*Text shown:*
"""
In 1909 a full length portrait of Christabel Pankhurst by Ethel Wright was exhibited at "The Women's Exhibition" hosted by the Women's Social and Political Union. It was funded by Clara Mordan and held at the Prince's Ice Rink in Knightsbridge in May 1909. Duval bought the painting for 100 guineas and it remained in the family until being bequeathed by a descendent of the Duvals to the National Portrait Gallery in 2011, it was first exhibited by them in 2018.

In 1912, the year Una Dugdale married Victor Duval, publishing her pamphlet "Love, Honour and not Obey", she, too, was painted by Ethel Wright. Wright painted a full length portrait of Una Dugdale dressed in bright jade with a background of fierce fighting cocks, entitled "The Music Room". This painting was first shown in London’s Stafford Gallery in the same year. It has remained in the family since, being exhibited as recently as 2020 at the Pallant House Gallery, Chichester and 2024 in Now You See Us: Women Artists in Britain, 1520-1920, Tate Britain, 16 May-13 October 2024.

Ethel Wright was also responsible for the portrait which was featured on Una Duval's marriage reform pamphlet.

==Family==

In 1912 Una Dugdale married Victor Duval, the founder of The Men’s Political Union for Women’s Enfranchisement. Duval came from a middle class family, all of whom supported votes for women. He was the son of Ernest Charles Augustus Diederichs Duval, a German immigrant of potentially Jewish background, and suffragette Emily Hayes Duval. His sister Elsie, who was a fellow suffragette and wife of suffragist Hugh Franklin, was the second person to be released under the Prisoners (Temporary Discharge for Ill Health) Act 1913 (the so-called "Cat and Mouse law"). His mother and aunt were members of the Jewish League for Women Suffrage.
"""
*Provided material:*
"""
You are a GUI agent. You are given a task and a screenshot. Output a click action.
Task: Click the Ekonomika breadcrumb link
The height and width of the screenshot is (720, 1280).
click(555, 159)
"""
"""
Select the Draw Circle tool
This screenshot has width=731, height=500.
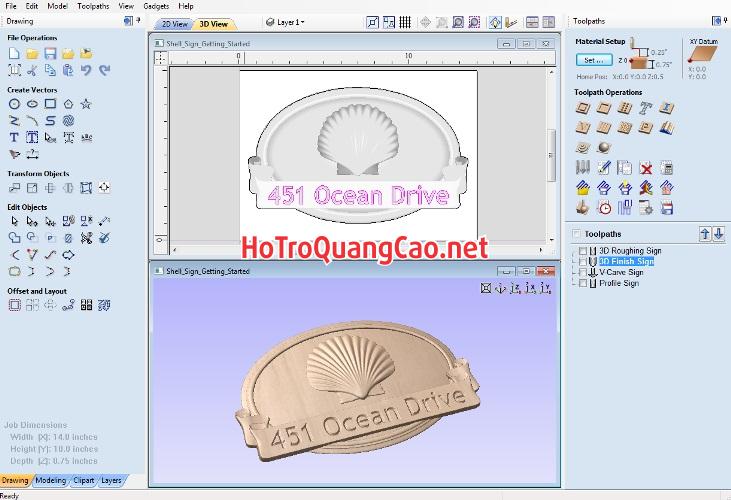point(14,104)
"""
*Task 1:*
Using the passage on the Duvals, explain how the National Portrait Gallery came to own Ethel Wright's portrait of Christabel Pankhurst.
*Task 2:*
According to the passage on the Duvals, what color was Una Dugdale dressed in for "The Music Room"?
*Task 3:*
Write a continuation of the passage on the Duvals that picks up after its final sentence.

*Written response 1:*
Duval bought the painting for 100 guineas after it was shown at "The Women's Exhibition" in 1909. It stayed in the family until a descendant of the Duvals bequeathed it to the National Portrait Gallery in 2011.

*Written response 2:*
Bright jade.

*Written response 3:*
Una and Victor Duval went on to have two daughters, Diana and Elizabeth. She bequeathed several items relating to the suffrage movement to her family, such as paintings by fellow suffragette Ethel Wright and a WSPU sash stained with her blood.

==In the media==

On 29 January 1955, Una Duval recorded an interview with John Ellison from the BBC Home Service's In Town Tonight describing how she attempted to storm parliament, was beaten in the street by policemen, and spent time in prison, during the campaign for women's votes.

On 14 February 2024, a writing desk, sash, and other items belonging to Una Duval were featured on Episode 26, Series 11 of the BBC programme The Repair Shop, having been brought in by her granddaughter and great granddaughter.